Fifteen percent of the young people who were employed before the pandemic are out of jobs now, according to a survey by the Brac Institute of Governance and Development (BIGD).
Shakil Ahmed, a senior research associate at BIGD, and Asma Tabassum, an executive assistant at the institution, presented the findings at a webinar titled "Covid Effects on the Youth of Bangladesh" on Tuesday.
According to the study conducted in January 2021, youths employed in skilled professions, such as education, private firms, and handicrafts, are experiencing more prolonged unemployment compared to those in less skilled and essential professions like agriculture, day labour, and transport.
Even among those who managed to retain or regain employment, average income was 11% below the pre-Covid levels. Youths from urban areas suffered greater income loss, 15%, than those from rural areas, 9%.
Azharul Islam Khan, director general of Department of Youth Development, highlighted the need for Bangladesh to fully utilise the youth dividend that "we are lucky to have at present".
He also said, "Youth are the future leaders. They are more productive and invest their time in developing our society. One-third of the total population is youth. To overcome the economy from this pandemic shock, the youth lead the fight."
Dr Jennifer Seager, assistant professor of Global Health and Economics at George Washington University, remarked that financial constraints have also resulted in decreasing jobs and education aspirations among the youth.
She said Covid has had an impact on the mental health of all and the youth, who are facing multiple challenges brought by the pandemic, are likely to suffer more.

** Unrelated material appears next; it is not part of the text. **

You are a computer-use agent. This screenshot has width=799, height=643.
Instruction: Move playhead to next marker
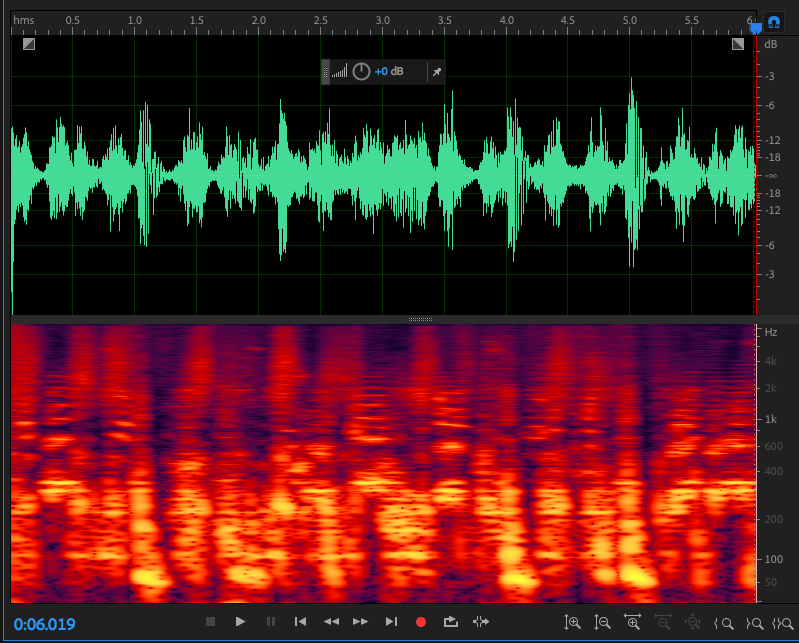pos(391,621)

Dr Imran Matin, executive director of BIGD, mentioned that the gender disparity dimensions of the pandemic become more evident in the longer term, and it is the same among the youth, which is very concerning.
Dr Muhammad Munir Hussain, national program officer at UNFPA, and Joydeep Sinha Roy, head of operations of Skills Development Program at BRAC, also spoke at the event.
The webinar was moderated by Dr Imran Matin.